Recently I needed to transform some filet that each has a list (array) of objects in JSON format to files that each has separated lines of the same data (objects).
It was a one time task and simple one.
I did the reading and writing using some feature of Java nio.
I used GSON in the simplest way.
One thread runs over the files, converts and writes.
The whole operation finished in a few seconds.
However, I wanted to play a little bit with concurrency.
So I enhanced the tool to work concurrently:
Threads
Runnable for reading file.
The reader threads are submitted to ExecutorService.
The output, which is a list of objects (User in the example), will be put in a BlockingQueue.
Runnable for writing file.
Each runnable will poll from the blocking queue.

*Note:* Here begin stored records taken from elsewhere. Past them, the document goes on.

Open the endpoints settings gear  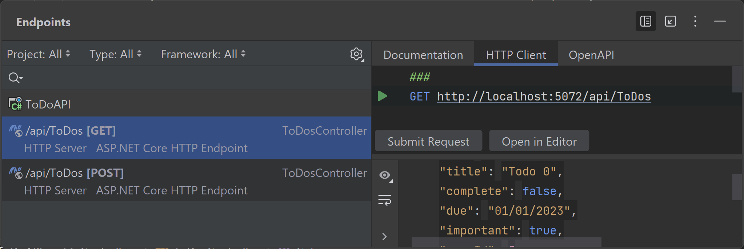click(x=356, y=54)
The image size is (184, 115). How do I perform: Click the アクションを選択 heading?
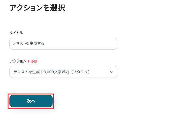click(x=37, y=8)
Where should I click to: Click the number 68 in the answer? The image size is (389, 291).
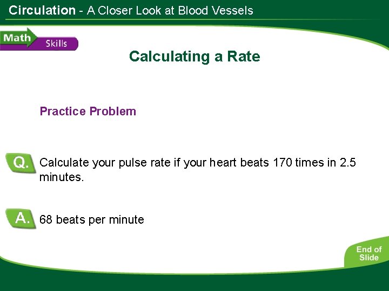(46, 220)
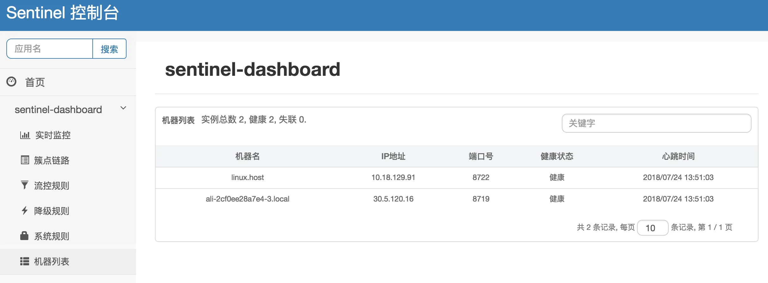Go to 流控规则 flow rules page

[x=52, y=185]
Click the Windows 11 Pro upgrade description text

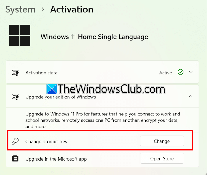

It will write lines of data to a file.
I don’t add the writer Runnable to the ExecutorService, but instead just start a thread with it.

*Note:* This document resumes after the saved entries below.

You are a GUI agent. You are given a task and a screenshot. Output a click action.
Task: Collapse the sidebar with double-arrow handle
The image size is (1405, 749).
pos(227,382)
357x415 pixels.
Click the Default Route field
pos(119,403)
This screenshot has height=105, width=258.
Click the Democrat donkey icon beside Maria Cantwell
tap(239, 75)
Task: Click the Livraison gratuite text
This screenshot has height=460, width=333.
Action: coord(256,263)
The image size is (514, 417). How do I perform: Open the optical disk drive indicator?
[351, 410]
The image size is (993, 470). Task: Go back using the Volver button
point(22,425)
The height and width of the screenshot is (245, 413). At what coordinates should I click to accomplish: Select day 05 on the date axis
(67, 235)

The runnable has a while(some boolen is true) {...}
pattern.
More about that below…
Synchronizing Everything
BlockingQueue is the interface of both types of threads.
As the writer runnable runs in a while loop (consumer), I wanted to be able to make it stop so the tool will terminate.
So I used two objects for that:
Semaphore
The loop that reads the input files increments a counter.
Once I finished traversing the input files and submitted the writers, I initialized a semaphore in the main thread:
semaphore.acquire(numberOfFiles);
In each reader runable, I released the semaphore:
semaphore.release();
AtomicBoolean
The while loop of the writers uses an AtomicBoolean.
As long as AtomicBoolean==true, the writer will continue.
In the main thread, just after the acquire of the semaphore, I set the AtomicBoolean to false.
This enables the writer threads to terminate.
Using Java NIO
In order to scan, read and write the file system, I used some features of Java NIO.
Scanning: Files.newDirectoryStream(inputFilesDirectory, "*.json");
Deleting output directory before starting: Files.walkFileTree...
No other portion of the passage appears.